Rodrigue le dealer camé qu'il accompagne sur le boulevard de la came, l'écoutant inlassablement prédire qu'il va décrocher de cette saloperie, se ranger une fois pour toute, partir faire les vendanges le temps d'y voir un peu moins flou, le mensonge porté en bandoulière. Rodrigue n'est pas un dur, c'est au contraire un vrai papa poule attentif avec sa femme, seulement il semble être coincé dans un labyrinthe circulaire dépourvu de sortie vers la case bonheur. Pourtant il se prend parfois à y croire, et puis les aléas d'une vie remplie de nids de poule se chargent du reste.

Djouneïd, ancien militaire, revenu à la vie civile pour y mener un autre combat, se faire une place au soleil Amiénois. François adore écouter ce type intelligent et cultivé qui pratique une philosophie de l’existence toute particulière en guise d'arme de combat. Depuis quatre ans, il étudie pour devenir aide-soignant et malgré ses quatre échecs précédents, il continue de passer plusieurs heures par jours la tête dans les bouquins car comme il le dit "C'est lutter ou se résigner, et il vaut mieux se battre que de ne rien faire. Tu auras des cicatrices, mais au moins ça témoignera que tu es humain ..."

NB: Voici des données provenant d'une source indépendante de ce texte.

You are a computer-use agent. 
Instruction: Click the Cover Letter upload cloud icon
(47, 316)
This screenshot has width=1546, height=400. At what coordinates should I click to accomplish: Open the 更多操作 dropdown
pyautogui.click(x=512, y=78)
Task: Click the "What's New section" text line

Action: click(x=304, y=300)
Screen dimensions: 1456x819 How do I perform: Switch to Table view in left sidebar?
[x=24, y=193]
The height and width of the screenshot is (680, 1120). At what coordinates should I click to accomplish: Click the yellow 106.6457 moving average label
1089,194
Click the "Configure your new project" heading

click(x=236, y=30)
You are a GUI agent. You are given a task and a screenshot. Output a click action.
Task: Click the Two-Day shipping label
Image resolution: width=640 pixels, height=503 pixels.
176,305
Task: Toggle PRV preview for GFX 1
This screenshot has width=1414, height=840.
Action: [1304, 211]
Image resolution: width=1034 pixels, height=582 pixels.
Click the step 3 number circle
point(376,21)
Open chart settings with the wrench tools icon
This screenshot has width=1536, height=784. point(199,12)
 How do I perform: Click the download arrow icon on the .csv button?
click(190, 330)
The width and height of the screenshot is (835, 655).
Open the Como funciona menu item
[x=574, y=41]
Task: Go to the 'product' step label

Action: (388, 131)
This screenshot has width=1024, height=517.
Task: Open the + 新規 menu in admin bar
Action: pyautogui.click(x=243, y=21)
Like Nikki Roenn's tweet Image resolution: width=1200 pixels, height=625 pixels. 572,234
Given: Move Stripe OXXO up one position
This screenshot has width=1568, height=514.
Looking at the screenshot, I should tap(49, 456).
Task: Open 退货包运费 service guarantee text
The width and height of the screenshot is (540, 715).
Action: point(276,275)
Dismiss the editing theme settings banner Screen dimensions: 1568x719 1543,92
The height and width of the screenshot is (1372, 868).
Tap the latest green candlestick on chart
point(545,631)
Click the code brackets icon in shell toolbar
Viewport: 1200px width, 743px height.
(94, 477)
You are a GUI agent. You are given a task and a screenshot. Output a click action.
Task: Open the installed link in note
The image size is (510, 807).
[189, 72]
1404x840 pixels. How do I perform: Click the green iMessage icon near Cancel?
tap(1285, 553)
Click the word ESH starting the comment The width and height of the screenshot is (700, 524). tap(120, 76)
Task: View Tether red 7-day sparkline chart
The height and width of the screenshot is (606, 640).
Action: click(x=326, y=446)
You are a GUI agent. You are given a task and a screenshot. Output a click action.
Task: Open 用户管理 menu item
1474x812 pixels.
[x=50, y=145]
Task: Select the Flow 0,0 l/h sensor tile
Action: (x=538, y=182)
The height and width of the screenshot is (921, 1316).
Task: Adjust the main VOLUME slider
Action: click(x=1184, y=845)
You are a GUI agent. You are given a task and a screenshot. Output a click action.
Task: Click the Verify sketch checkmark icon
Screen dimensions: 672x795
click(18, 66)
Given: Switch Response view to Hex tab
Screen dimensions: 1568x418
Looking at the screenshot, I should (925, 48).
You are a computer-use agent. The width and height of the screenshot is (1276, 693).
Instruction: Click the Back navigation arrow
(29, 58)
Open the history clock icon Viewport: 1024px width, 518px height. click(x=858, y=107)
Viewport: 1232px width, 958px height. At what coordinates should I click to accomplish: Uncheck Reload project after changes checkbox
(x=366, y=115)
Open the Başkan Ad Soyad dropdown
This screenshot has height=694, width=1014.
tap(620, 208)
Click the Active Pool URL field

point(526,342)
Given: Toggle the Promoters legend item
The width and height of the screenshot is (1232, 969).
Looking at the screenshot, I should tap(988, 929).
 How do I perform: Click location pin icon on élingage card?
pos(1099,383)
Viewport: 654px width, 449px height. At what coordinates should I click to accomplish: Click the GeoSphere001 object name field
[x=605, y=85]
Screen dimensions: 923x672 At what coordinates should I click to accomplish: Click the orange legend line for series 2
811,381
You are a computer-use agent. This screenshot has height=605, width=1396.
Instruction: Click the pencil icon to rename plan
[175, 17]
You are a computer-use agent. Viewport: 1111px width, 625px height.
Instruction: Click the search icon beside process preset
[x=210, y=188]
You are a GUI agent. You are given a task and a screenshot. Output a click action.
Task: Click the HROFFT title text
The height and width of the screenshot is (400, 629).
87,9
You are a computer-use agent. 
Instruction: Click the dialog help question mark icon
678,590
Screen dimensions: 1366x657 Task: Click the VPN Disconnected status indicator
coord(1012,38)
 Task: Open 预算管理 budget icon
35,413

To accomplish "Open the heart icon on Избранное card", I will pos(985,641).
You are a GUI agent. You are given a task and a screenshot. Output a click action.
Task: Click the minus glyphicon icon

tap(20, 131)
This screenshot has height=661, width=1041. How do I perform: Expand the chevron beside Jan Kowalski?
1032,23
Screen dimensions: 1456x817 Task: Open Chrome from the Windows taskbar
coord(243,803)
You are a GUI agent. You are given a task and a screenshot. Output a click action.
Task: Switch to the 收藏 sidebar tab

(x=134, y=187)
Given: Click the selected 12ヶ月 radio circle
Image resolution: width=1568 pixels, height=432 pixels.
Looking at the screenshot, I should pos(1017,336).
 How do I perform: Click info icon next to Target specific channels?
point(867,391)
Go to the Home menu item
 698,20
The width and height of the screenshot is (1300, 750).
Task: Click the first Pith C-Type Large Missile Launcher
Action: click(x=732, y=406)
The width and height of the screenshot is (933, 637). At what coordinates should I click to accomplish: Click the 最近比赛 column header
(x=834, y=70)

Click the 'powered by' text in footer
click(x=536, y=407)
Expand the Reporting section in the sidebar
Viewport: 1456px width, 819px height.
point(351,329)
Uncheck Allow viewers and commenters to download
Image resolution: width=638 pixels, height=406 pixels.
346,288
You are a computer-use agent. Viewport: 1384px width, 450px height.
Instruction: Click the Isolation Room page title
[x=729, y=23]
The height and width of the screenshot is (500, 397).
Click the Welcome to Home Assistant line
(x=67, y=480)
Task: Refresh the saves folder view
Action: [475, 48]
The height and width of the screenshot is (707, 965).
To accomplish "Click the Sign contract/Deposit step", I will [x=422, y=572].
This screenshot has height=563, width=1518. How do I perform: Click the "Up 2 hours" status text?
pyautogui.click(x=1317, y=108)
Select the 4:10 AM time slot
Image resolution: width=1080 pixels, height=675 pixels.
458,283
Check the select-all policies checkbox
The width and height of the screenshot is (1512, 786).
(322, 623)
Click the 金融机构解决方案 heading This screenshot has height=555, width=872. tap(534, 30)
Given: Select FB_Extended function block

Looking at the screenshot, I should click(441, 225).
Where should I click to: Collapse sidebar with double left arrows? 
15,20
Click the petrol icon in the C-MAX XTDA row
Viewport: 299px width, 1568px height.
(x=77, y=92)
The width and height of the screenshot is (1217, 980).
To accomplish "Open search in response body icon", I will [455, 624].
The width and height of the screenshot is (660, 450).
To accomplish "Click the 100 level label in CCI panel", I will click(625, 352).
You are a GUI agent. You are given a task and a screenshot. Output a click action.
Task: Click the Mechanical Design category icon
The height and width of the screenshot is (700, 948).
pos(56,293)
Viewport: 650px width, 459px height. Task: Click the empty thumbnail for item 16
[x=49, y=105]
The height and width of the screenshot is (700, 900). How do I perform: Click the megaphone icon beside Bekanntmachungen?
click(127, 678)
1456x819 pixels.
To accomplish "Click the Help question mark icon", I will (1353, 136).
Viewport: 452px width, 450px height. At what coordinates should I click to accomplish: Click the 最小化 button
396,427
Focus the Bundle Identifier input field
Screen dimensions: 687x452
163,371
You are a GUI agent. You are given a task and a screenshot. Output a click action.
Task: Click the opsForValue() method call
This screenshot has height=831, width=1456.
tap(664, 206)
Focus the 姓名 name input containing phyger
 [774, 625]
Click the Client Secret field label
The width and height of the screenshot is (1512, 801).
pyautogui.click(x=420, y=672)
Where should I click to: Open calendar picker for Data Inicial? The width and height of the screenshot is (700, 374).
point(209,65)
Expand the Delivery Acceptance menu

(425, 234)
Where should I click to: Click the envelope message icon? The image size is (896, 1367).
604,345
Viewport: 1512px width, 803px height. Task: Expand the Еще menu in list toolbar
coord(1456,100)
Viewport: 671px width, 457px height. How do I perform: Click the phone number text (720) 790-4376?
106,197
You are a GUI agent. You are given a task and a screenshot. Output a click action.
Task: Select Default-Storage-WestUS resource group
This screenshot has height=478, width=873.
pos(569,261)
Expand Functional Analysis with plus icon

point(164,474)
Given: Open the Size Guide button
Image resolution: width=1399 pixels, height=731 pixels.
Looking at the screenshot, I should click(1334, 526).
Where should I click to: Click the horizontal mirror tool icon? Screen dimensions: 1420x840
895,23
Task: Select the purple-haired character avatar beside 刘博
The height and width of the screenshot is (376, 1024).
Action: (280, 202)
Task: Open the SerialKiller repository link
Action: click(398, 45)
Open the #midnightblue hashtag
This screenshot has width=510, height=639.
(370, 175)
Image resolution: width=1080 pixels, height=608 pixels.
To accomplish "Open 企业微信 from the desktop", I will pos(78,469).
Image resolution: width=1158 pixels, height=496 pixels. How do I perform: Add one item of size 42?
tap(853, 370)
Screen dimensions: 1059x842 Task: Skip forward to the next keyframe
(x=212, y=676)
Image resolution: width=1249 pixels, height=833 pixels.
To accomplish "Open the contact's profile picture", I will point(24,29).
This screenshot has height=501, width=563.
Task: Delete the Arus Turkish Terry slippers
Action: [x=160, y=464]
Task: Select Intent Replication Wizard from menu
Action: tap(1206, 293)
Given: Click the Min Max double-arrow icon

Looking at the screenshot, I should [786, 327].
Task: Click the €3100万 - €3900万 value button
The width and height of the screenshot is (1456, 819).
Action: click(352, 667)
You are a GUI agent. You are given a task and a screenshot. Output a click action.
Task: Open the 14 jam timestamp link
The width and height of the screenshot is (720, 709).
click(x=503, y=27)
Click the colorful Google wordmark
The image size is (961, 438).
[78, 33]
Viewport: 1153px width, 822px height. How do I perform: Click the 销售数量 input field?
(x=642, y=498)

En filigrane, l'auteur nous raconte le destin des harkis qui ont dû fuir l'Algérie après la fin de la guerre, tous n'auront pas eu cette chance, le gouvernement Français ayant donné des consignes très strictes à l'armée, empêcher à tout prix un rapatriement massif des Algériens (et de leur famille) ayant combattu aux côtés des Français. Ceux qui furent bloqués en Algérie subirent des représailles sanglantes. Les "chanceux" qui décrochèrent leurs billets d'entrée pour le pays des droits de l'homme furent jetés sur un lopin de terre à l'écart de tout, à l'abri de rien, ni du mépris des autorités ni du climat rigoureux de l'hiver, ils vécurent dans des cahutes insalubres auxquelles il manquait des vitres aux fenêtres. L’État nommera un chef collaborateur parmi eux pour ne pas devoir assumer ses responsabilités, celui-ci verrouillera tout et veillera sur ses ouailles comme un vrai Caïd, si certains cherchent à contourner son autorité il s'arrange pour leur pourrir la vie qui n'est déjà pas très belle dans ce ghetto. Une longue nuit de sommeil commence.

Fin des années 1970, les jeunes de la seconde génération se réveillent. Ils revendiquent le droit d'exister, à ne plus être des invisibles, des citoyens de seconde zone. Mais les obstacles sont innombrables, le mépris, le rejet et le racisme sont des armes brutales qui pilonnent toute velléité d'intégration. Le désespoir est immense, véritable terreau sur lequel la délinquance s'enracine, la drogue commence à circuler dans les quartiers. Quelques-uns parmi eux décident de s'organiser en créant des associations représentatives, ils deviennent les porte-paroles des habitants des quartiers auprès des autorités tout en proposant des services de surveillance et de protection des commerces, ce qui permet à plusieurs jeunes de trouver du travail. Les élus tentent alors de récupérer les leaders pour mieux contrôler la situation, tandis que ces derniers jouent avec l'eau et le feu pour obtenir des postes importants pour eux-mêmes et leurs camarades, un jour provoquant des émeutes violentes, pour le lendemain jouer les pacificateurs. A force de magouilles, de compromissions et de conflits d'intérêts, la situation se dégrade inéluctablement. Le rapport de force est inégal, les autorités ont toutes les cartes en main, le mouvement s'essouffle laissant la place à l'écœurement. Retour en arrière ou plutôt poursuite du chemin de larmes.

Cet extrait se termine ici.